Records from a collection:
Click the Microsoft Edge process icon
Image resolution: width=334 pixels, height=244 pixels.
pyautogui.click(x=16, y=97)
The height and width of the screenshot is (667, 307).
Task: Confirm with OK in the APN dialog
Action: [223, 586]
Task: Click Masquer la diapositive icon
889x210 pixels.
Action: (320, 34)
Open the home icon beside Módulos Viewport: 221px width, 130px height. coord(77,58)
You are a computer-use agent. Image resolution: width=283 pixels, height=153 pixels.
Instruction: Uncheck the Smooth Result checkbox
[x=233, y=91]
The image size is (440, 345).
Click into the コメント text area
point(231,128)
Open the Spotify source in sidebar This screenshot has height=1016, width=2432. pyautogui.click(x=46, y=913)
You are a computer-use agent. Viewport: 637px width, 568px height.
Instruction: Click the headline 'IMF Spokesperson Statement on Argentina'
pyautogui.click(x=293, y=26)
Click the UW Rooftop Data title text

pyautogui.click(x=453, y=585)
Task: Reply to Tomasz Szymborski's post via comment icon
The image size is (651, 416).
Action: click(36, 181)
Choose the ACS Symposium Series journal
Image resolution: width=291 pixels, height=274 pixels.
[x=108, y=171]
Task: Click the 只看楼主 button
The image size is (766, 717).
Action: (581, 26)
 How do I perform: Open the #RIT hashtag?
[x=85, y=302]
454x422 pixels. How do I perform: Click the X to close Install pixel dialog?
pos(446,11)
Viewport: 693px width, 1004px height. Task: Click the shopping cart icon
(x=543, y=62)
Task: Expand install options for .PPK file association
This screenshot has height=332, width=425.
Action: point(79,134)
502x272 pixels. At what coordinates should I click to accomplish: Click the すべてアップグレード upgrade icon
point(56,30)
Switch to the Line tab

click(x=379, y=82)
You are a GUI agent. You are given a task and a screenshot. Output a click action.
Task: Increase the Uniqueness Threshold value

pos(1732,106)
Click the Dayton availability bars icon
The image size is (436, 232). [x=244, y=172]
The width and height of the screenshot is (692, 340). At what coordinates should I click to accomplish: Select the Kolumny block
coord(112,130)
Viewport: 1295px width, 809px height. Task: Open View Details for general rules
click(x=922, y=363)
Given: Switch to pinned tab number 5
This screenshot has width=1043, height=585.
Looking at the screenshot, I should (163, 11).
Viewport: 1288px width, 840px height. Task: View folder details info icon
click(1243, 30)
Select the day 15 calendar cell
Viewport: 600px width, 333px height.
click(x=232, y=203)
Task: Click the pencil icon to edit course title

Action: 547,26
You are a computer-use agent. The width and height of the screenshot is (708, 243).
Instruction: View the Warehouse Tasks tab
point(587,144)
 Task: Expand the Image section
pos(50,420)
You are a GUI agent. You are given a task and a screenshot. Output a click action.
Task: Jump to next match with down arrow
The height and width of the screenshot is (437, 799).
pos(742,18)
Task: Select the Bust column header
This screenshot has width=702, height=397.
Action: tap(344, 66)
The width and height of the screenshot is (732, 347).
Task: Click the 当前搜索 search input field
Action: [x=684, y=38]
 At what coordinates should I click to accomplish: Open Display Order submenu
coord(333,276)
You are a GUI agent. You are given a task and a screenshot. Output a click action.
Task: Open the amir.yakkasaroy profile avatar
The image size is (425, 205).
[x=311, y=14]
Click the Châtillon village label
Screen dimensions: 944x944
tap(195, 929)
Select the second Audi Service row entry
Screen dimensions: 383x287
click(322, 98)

● INSTRUCTIONS TO FOLLOW
With the line holding "Instruction: View the Warehouse Tasks tab" as the first and the line holding "Task: Select the Bust column header" as the last, set down that range of the entries above exactly, and nothing else.

● RESULT OF THE TASK
Instruction: View the Warehouse Tasks tab
point(587,144)
 Task: Expand the Image section
pos(50,420)
You are a GUI agent. You are given a task and a screenshot. Output a click action.
Task: Jump to next match with down arrow
The height and width of the screenshot is (437, 799).
pos(742,18)
Task: Select the Bust column header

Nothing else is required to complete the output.